Word Frequencies and Ngrams#
For word combinatorics, CHAT provides the
word_ngrams() method:
word_ngrams() takes a single required argument n
for the n-gram order.
It returns an rustling.ngram.Ngrams object, which stores ngrams efficiently and
provides useful methods such as most_common(), to_counter(),
items(), and count().
N-grams do not cross utterance boundaries.
To filter by participant, use filter()
before calling word_ngrams().
For illustration, let’s check out some of the word trigrams in Eve’s data from Brown. To make it slightly more interesting, we are going to look at child speech and child-directed speech separately.
import rustling
brown = rustling.read_chat("path/to/your/local/Brown.zip")

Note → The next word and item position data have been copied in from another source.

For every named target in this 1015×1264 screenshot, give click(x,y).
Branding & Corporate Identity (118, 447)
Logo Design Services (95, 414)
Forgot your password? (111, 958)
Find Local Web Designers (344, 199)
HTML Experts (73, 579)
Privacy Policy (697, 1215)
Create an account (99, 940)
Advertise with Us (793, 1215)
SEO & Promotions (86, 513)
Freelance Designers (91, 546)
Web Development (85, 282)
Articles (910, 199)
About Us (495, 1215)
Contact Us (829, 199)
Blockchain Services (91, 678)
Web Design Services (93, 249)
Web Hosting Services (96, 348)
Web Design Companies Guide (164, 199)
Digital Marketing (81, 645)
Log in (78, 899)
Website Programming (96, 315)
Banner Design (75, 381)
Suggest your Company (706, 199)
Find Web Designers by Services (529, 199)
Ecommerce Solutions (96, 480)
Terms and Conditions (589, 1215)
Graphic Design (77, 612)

eve = brown.filter(files="Eve")
eve_chi = eve.filter(participants="CHI")
eve_cds = eve.filter(participants="^(?!CHI$)")
trigrams_child_speech = eve_chi.word_ngrams(3)
trigrams_child_speech.most_common(10)
# [(('grape', 'juice', '.'), 74),
# (('what', 'that', '?'), 50),
# (('a@l', 'b@l', 'c@l'), 47),
# (('right', 'there', '.'), 45),
# (('another', 'one', '.'), 45),
# (('in', 'there', '.'), 43),
# (('b@l', 'c@l', '.'), 42),
# (('hi', 'Fraser', '.'), 39),
# (('I', 'want', 'some'), 39),
# (('a', 'minute', '.'), 35)]
trigrams_child_directed_speech = eve_cds.word_ngrams(3)

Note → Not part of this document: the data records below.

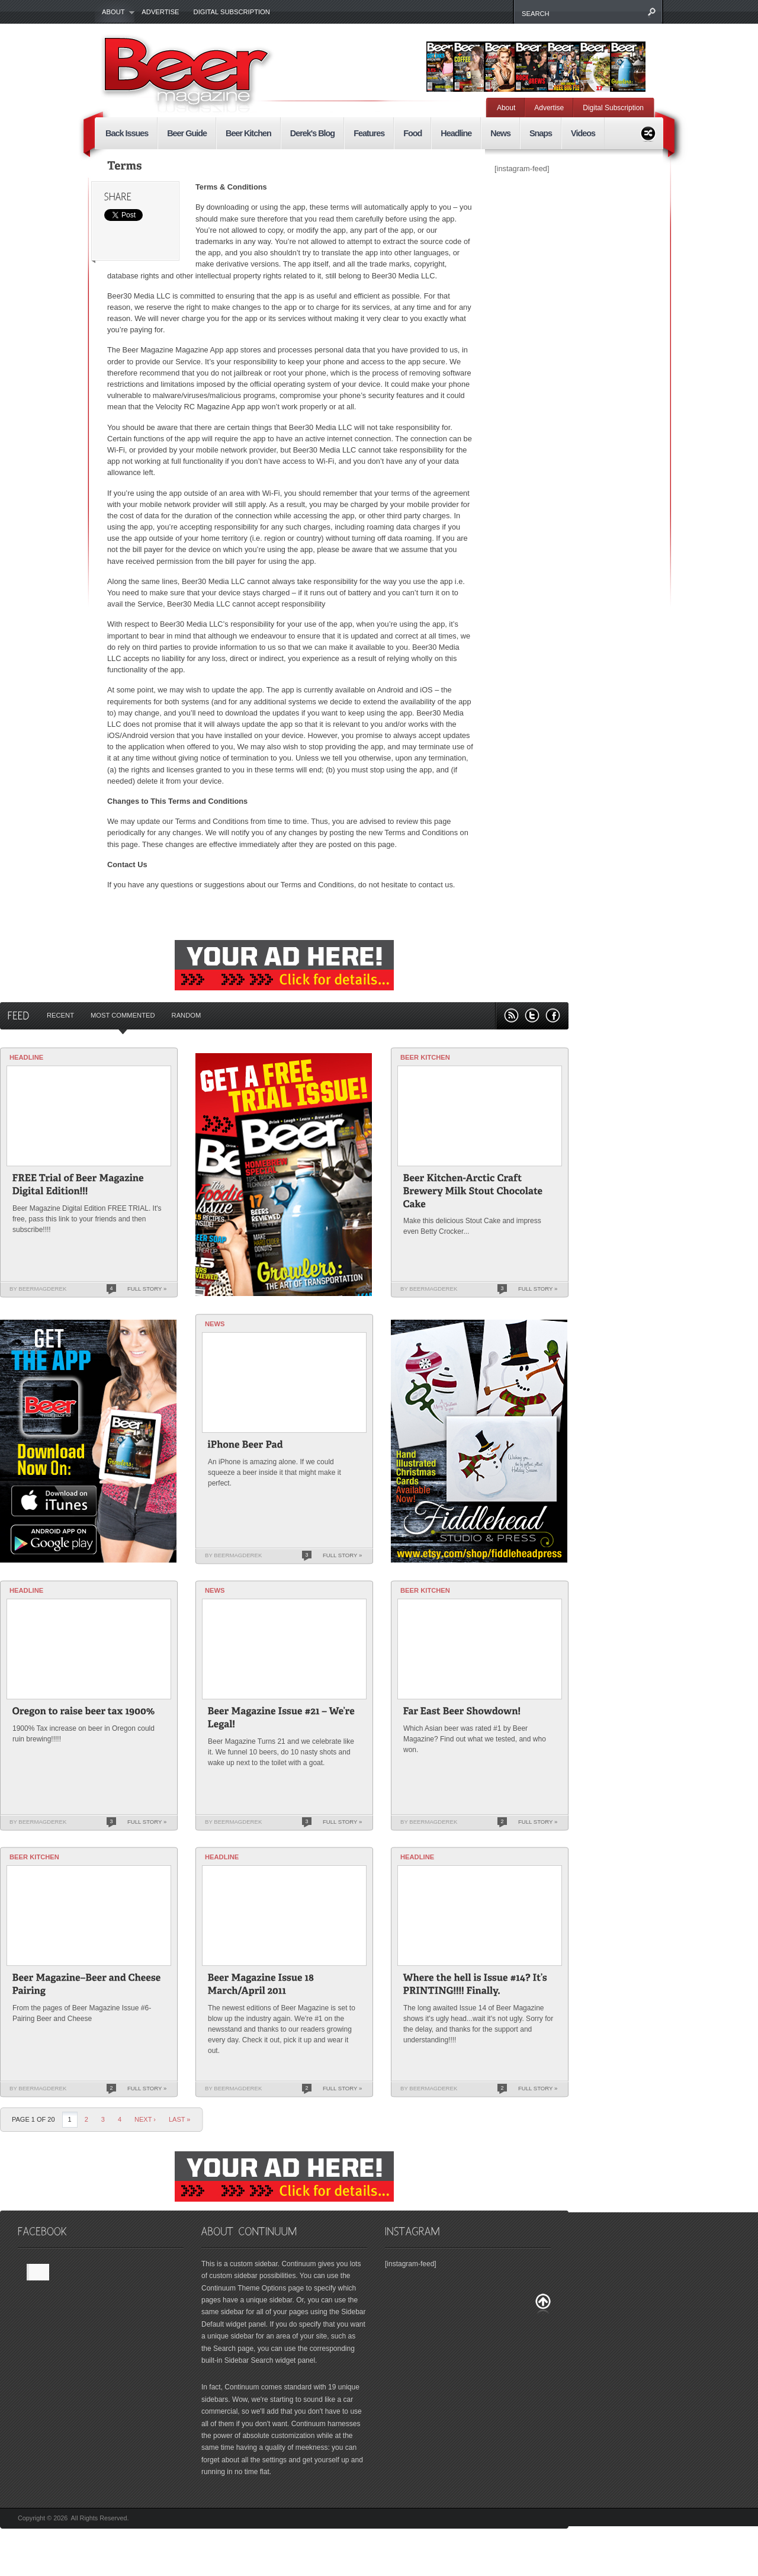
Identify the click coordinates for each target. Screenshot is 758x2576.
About (114, 12)
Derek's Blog (312, 133)
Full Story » (146, 1288)
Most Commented (123, 1015)
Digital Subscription (232, 11)
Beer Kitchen (248, 133)
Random (186, 1015)
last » (180, 2119)
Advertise (160, 11)
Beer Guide (187, 133)
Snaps (540, 133)
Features (369, 133)
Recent (60, 1015)
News (500, 133)
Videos (583, 133)
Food (412, 133)
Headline (456, 133)
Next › (145, 2119)
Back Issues (126, 133)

trigrams_child_directed_speech.most_common(10)
# [(("that's", 'right', '.'), 178),
# (('what', 'are', 'you'), 149),
# (('is', 'that', '?'), 124),
# (('what', 'is', 'that'), 99),
# ((',', 'Eve', '.'), 95),
# (('are', 'you', 'doing'), 94),
# (("what's", 'that', '?'), 92),
# (('would', 'you', 'like'), 89),
# (('is', 'it', '?'), 89),
# (('what', 'did', 'you'), 77)]
Just this very brief result using word trigrams appears to show a contrast between various demands being frequent in child speech, versus the dominant usage of confirmation and attempts to get the child’s attention using questions in child-directed speech.
The word_ngrams() method returns an rustling.ngram.Ngrams object,
which has the most_common() method as used above.
If you need a Counter instead,
call to_counter() on the rustling.ngram.Ngrams object:
counter = trigrams_child_speech.to_counter()
type(counter)
# <class 'collections.Counter'>
counter.most_common(5)
# [(('grape', 'juice', '.'), 74),
# (('what', 'that', '?'), 50),
# (('a@l', 'b@l', 'c@l'), 47),
# (('right', 'there', '.'), 45),
# (('another', 'one', '.'), 45)]
For word frequencies, use word_ngrams(1) to get unigrams:
word_freq_chi = eve_chi.word_ngrams(1)
word_freq_chi.most_common(5)
# [(('.',), 10389),
# (('?',), 1449),
# (('I',), 1197),
# (('that',), 1047),
# (('a',), 883)]
Note that unigrams are represented as single-element tuples, consistent with how all ngrams are tuples regardless of n.